Despite being a supervisor, Mr Lok chose to help with the disinfection himself, to motivate his staff and encourage them to keep doing their jobs.

"During this pandemic period, everyone wants to stay at home. But as cleaners, we are frontline workers - so we need to convince our staff to stay in their positions to work on site," he said.

So aside from his other responsibilities, which include managing and coordinating cleaning on project sites, Mr Lok now dons a full set of personal protective equipment (PPE) about once a week to carry out disinfection works, which can take about three to four hours each time.

At the peak of the pandemic, during the circuit breaker last year, he had to do this about three to four times a week while balancing his other responsibilities.

"It's very hot when you wear the full PPE - you cannot drink water, cannot go to the toilet (unless it's very urgent). It's quite tough for us to carry out the disinfection," he said.
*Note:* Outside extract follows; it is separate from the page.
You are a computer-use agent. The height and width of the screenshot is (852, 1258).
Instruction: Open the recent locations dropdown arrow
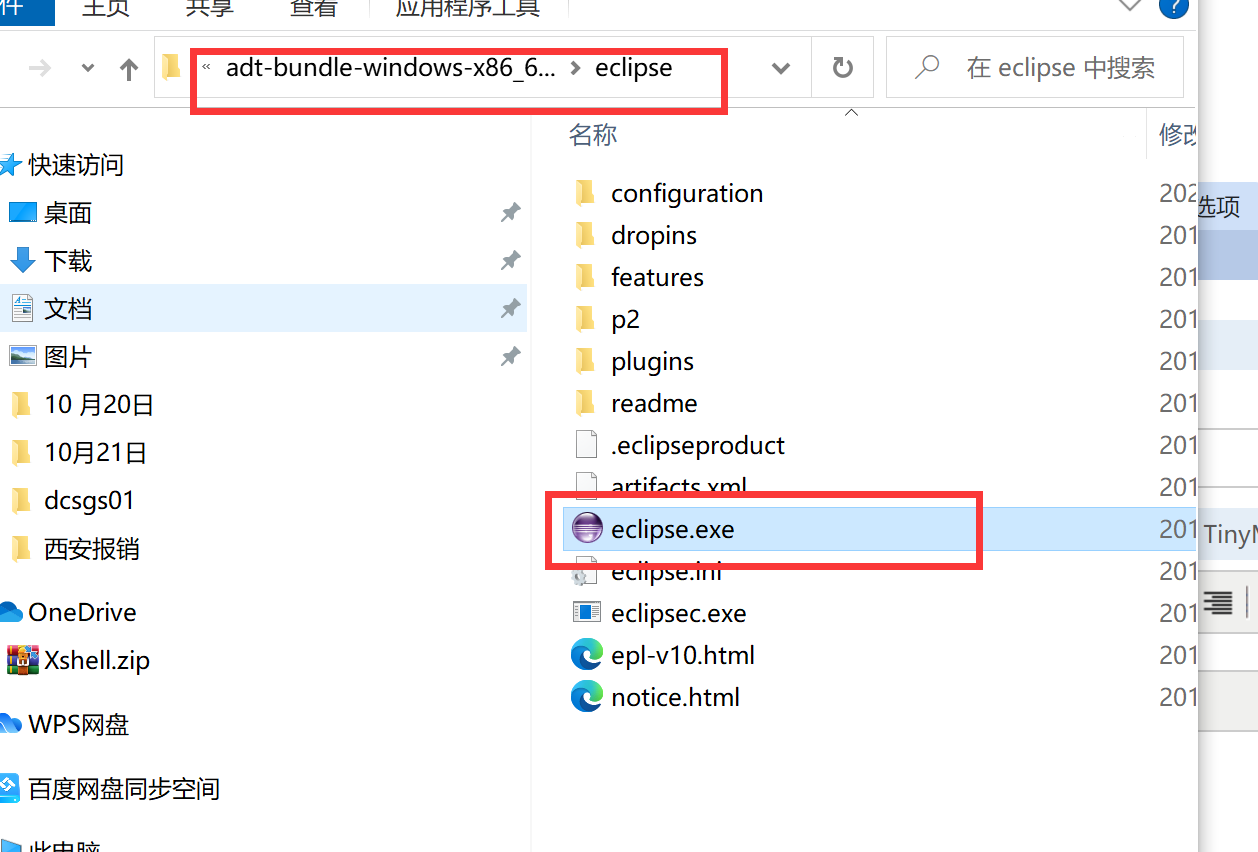[88, 68]
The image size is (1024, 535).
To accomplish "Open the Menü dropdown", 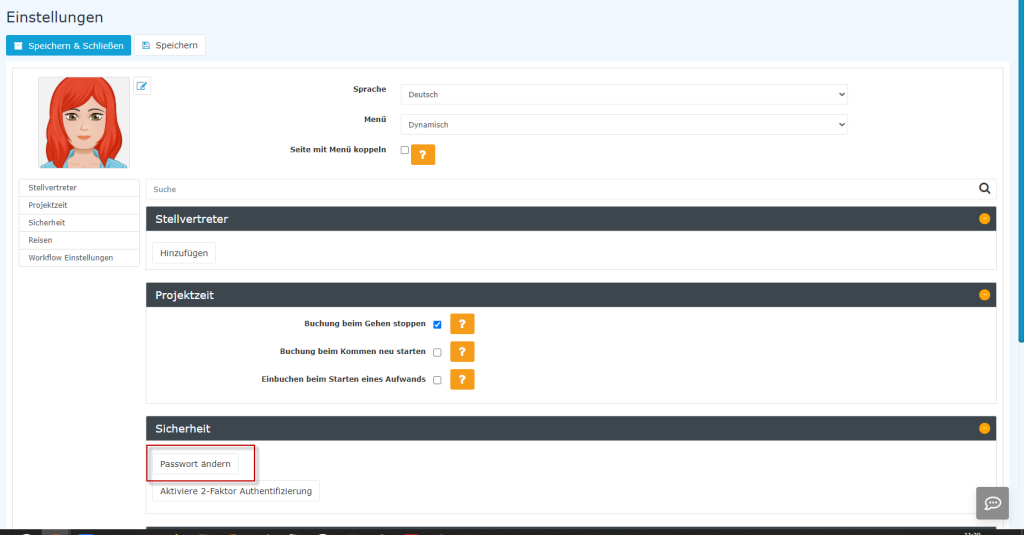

He admitted that at first he was afraid of getting infected. But he reassured himself that the safety protocols put in place and the PPE would protect him, and tried to set a good example for the staff under his care.

Mr Lok lives with his parents who are in their 50s. Both are vaccinated.

He has received one dose of the Covid-19 vaccine so far, and has to undergo Covid-19 testing every 14 days.

As an added precaution, he avoids meeting people for three days after every disinfection job.

"It's a high-risk job which not many people want to do, but we need to step up to ensure our community is safe," he said.

Another frontliner, senior medical technologist Siti Zulaina Md Said, was also commended in Mr Wong's speech.

Senior medical technologist Siti Zulaina Md Said leads a team at the National Centre for Infectious Diseases' National Public Health Laboratory. PHOTO: NCID

Ms Siti leads a team at the National Centre for Infectious Diseases' National Public Health Laboratory, which investigates outbreaks to enable early ring-fencing of clusters. She works long hours in shifts that stretches into weekends and public holidays.

"We were fatigued but knew that we had to press on. We always strive to give our best knowing the importance of our timely and accurate results to the management of the pandemic in Singapore," said Ms Siti.

Praising the pair and others like them on Monday, Mr Wong said: "There are many more... unsung heroes and heroines quietly and steadfastly contributing to our fight against Covid-19... These actions of our fellow Singaporeans inspire us, and give us confidence and hope that we will get through this together."

Mr Lok said he did not know Mr Wong would mention him in his speech until mid-afternoon on Monday.

He added: "I was quite surprised - I feel very proud and positive. I hope it can encourage other people in this line - that the Government knows it's not just doctors, but cleaners too who are doing things during this period."